As a human race, we are experiencing a modern epidemic called hypokinesis: a fancy word for a sedentary existence. Too many of us subject ourselves to too little body movement and the consequences can be devastating.

To avoid the litany of disasters associated with hypokinesis, it is important to exercise daily. During exercise, it's imperative to increase your water intake, as water is vital to cardiovascular function and temperature regulation. As you exercise, muscles create an enormous amount of extra heat. This heat is transported through tiny blood vessels near the surface of your skin called capillaries and is eventually released as perspiration from your sweat glands.

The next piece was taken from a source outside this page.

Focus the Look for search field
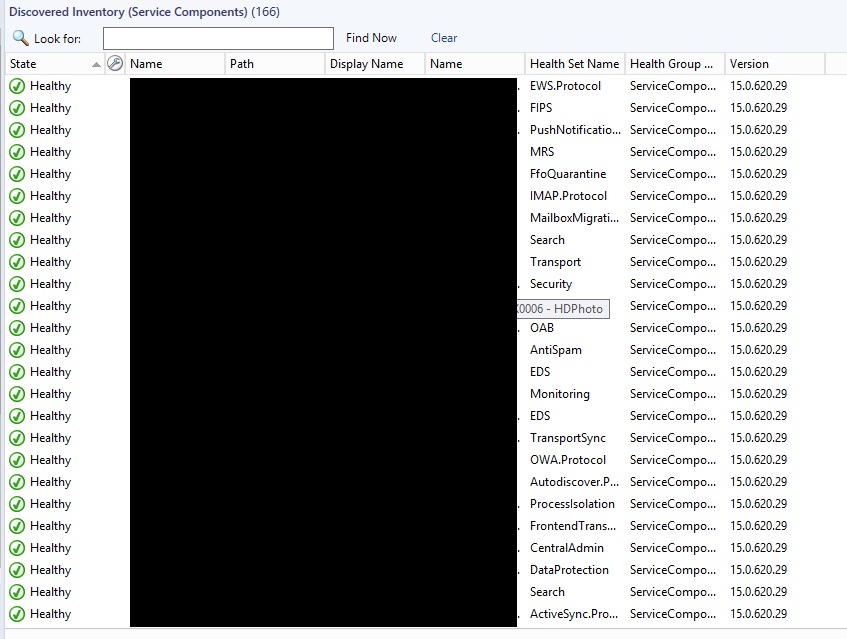Screen dimensions: 847x639 pos(218,38)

Sweating is an essential mechanism of the body's cooling system. If your body doesn't have enough water and electrolytes to make this system run smoothly, your blood-carrying capacity diminishes.

Intensive exercise can cause a person to lose five to eight pounds. of fluid through perspiration, evaporation, and exhalation. Studies show that for every pound of fluid lost, there is a significant drop in the body's efficiency to produce energy; therefore sufficient water and mineral/electrolyte intake is imperative to overall health and performance.

What are Electrolytes?

Electrolytes are specific minerals (such as sodium, calcium, potassium, chlorine, magnesium, and bicarbonate) found in blood and body fluids that carry an electric charge. In order for optimum water balance, blood pH, muscle contractions, energy production, and other important processes to optimally occur, it is imperative to maintain an intricate balance of these electrolytes.

Like water, electrolytes are depleted through excessive sweating and must be replenished through diet. For those who exercise more intensely, just drinking water may not be sufficient to maintain an optimal hydration status.

A mixture of electrolytes and carbohydrates has been shown to exert a positive reaction on fluid balance, utilization and performance if taken during and after longer periods of intense exercise. For athletes, a properly designed electrolyte/carbohydrate formula can help maintain an optimal metabolic status by balancing blood sugar chemistry while enhancing the absorption and replacement of lost fluid and electrolytes.

In order to ensure effective gastric emptying, make sure that the formula does not have a carbohydrate concentration over six percent, as this can significantly affect the rate at which the formula is used by the body and possibly impact performance in a negative manner. Thankfully, most non-carbonated sport formulas meet this standard.

In order to combat the hypokinesis epidemic, we need to maintain the levels of water and electrolytes in our body. If we don't we may see increased cases of obesity and diabetes.